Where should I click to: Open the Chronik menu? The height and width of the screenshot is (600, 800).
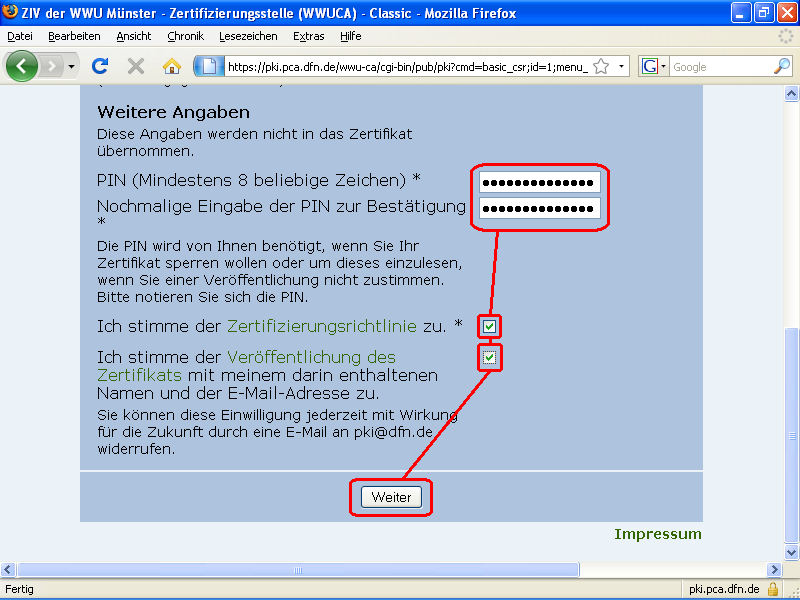(x=185, y=36)
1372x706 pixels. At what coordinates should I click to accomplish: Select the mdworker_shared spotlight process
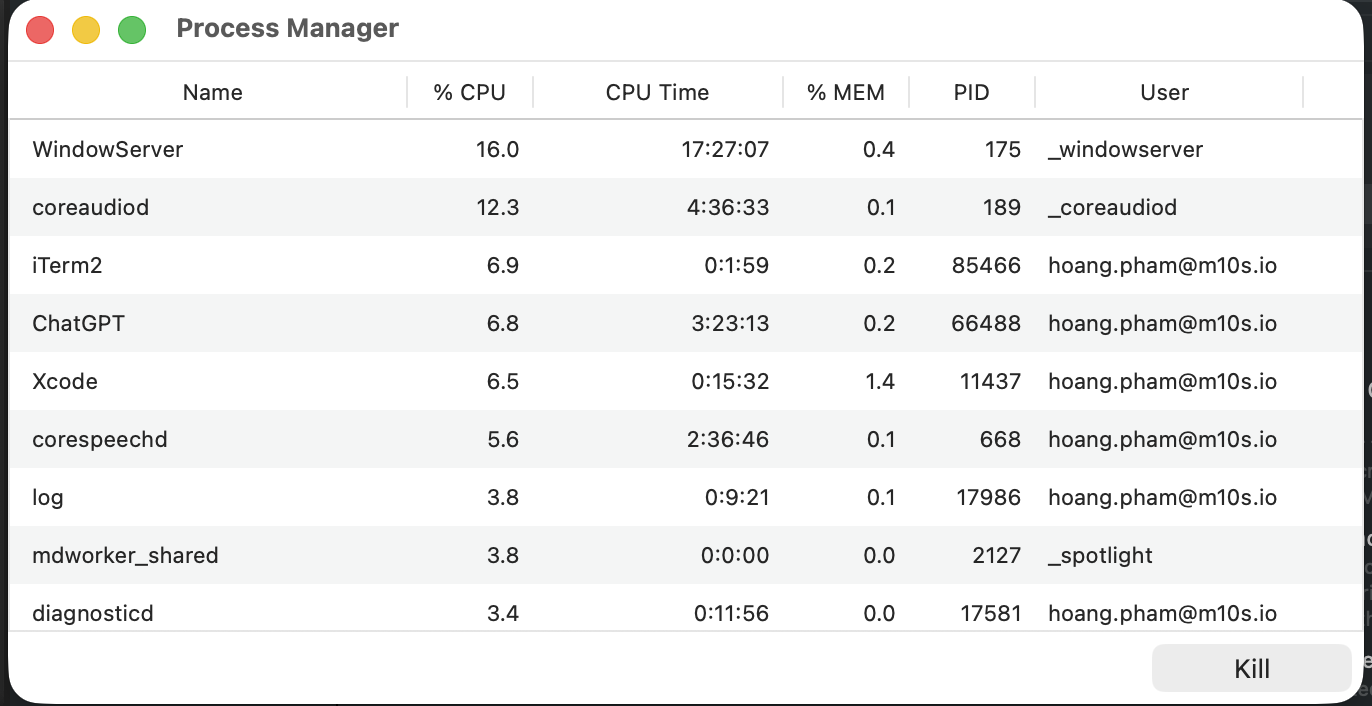click(400, 555)
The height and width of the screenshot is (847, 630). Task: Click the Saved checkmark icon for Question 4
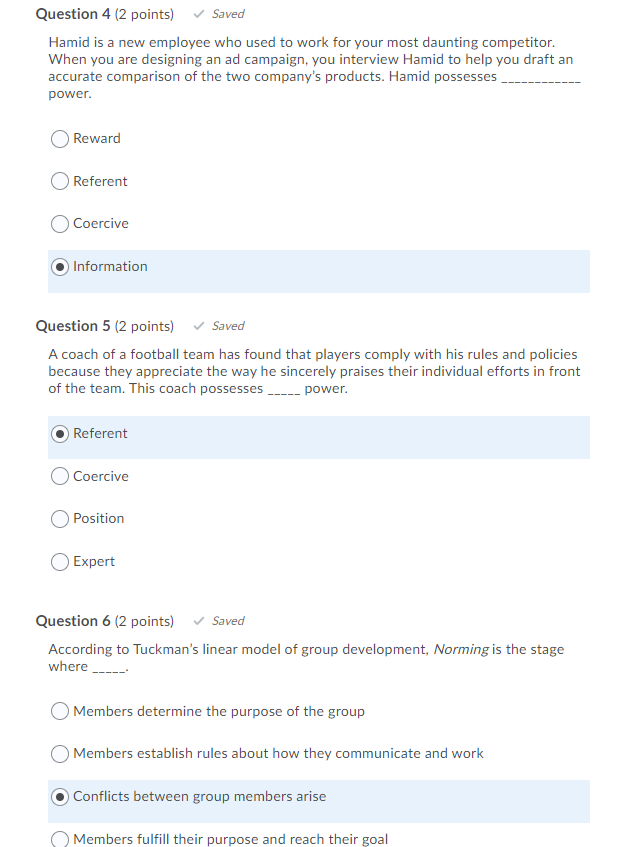[198, 13]
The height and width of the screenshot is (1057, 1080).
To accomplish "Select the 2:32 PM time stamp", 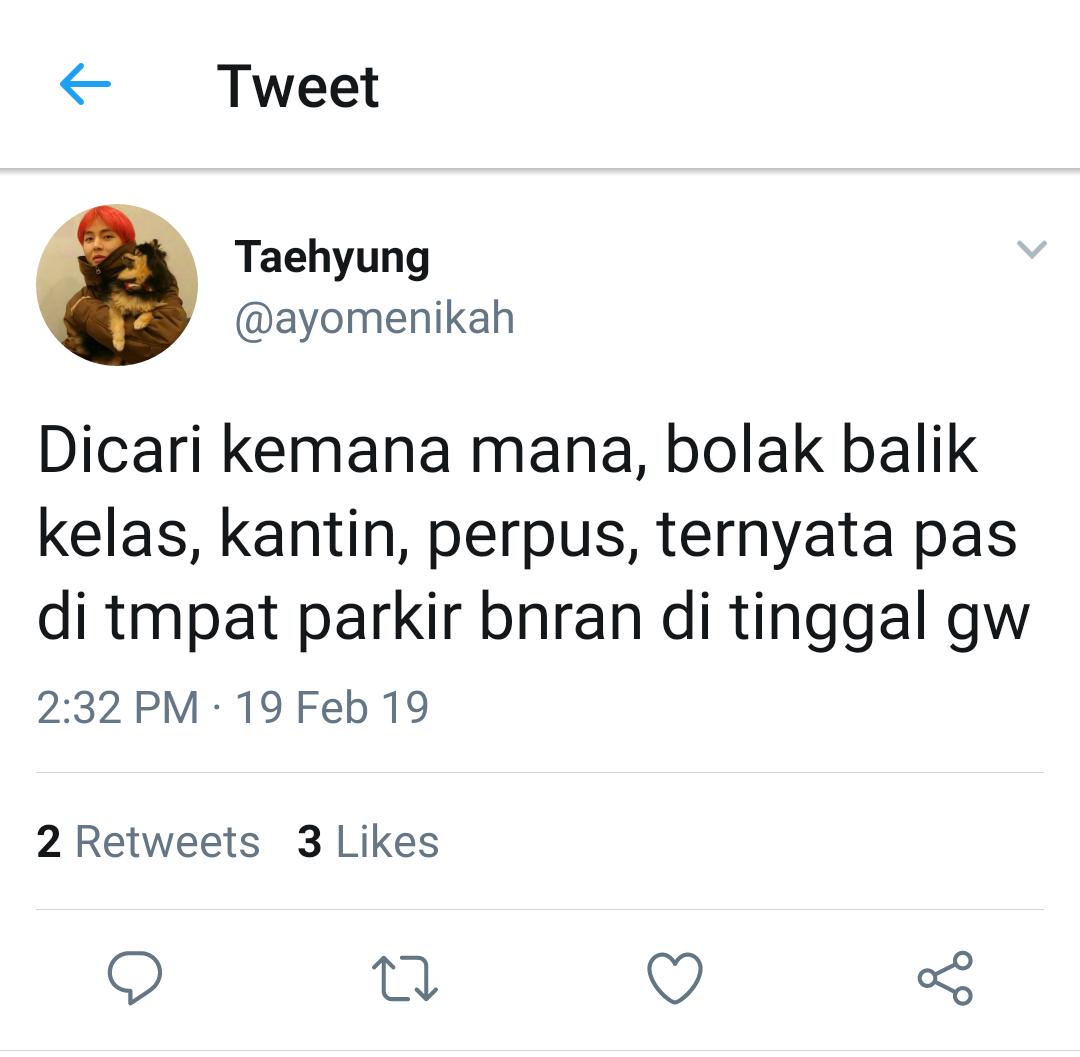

### How to complete this task
Copy exactly the lines that run from the line containing "The height and width of the screenshot is (1057, 1080)." to the end of the data above, keeping both end lines and leaving out all pictures.

### Expected output
The height and width of the screenshot is (1057, 1080).
To accomplish "Select the 2:32 PM time stamp", 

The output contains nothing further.